After all of the platforms were built, holes cut, flanges and seals were done, I was on the home stretch of this build. I used the rest of the 2x4s and connected everything together making sure there was enough room to provide enough flex in the hose below the cyclone and the waist bin.
This motor is heavy and I don’t want to run any risk of it coming lose, so I put as many screws into the mounting board as possible. I rummaged through my nuts and bolts and found something with large washers that would provide a lot of support.
I planned on shortening the bag to the height of the cyclone, the supports for the filter and overflow bag also had to be shortened. I just marked them and cut them off with my grinder. Then using my large vise, I bent them back into the original shape. Then had to promptly add risers to the bottom since I made them all a 3/8″ too short.
This new canister filter greatly increases airflow and does a much better job at filtering out small particulates that make it past the cyclone. The old filter went over the whole filter frame and clamped on. This one is a little different but almost easier to install. The new canister filter is connected using a few provided turnbuckles between the support frame and internal rim of the canister.
After sealing up a couple of the seams with metal foil tape and hooking up my remote power switch, I was done. It took me nearly an entire Saturday but I finally had a two stage dust collector.
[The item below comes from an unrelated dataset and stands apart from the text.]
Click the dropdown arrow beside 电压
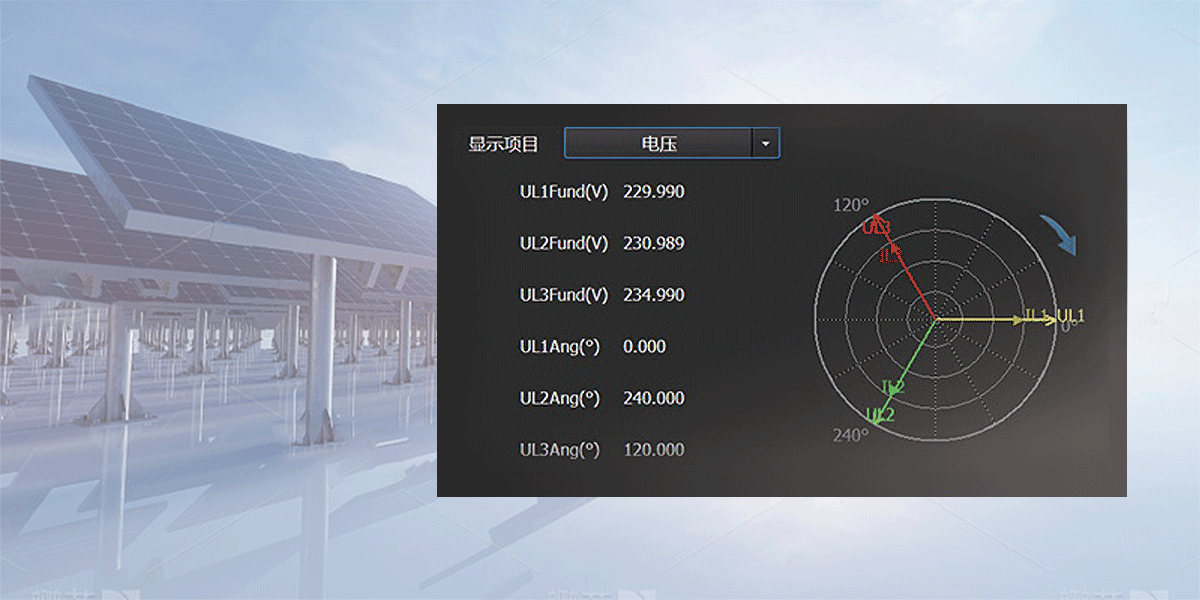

Now to figure out ducting around my garage so I can get rid of this temporary flex hose.
Here’s two examples of why it’s a good idea to do this modification. The 5 micron bag doesn’t filter out fine dust and it can get clogged pretty fast reducing airflow after only a short period of time. Without the cyclone in front of the motor to remove most of the sawdust and chips, you can really damage your impeller blades. In the short time that I’ve had this dust collector, I can only recall a few times where a larger chip fell down into my table saw and got sucked in.
Each time you would hear the chip go round and round in the impeller casing causing damage to the walls and impeller blades. You can see in the picture above that only two of my blades were still in near perfect condition. I had to do my best to straighten and repair the rest.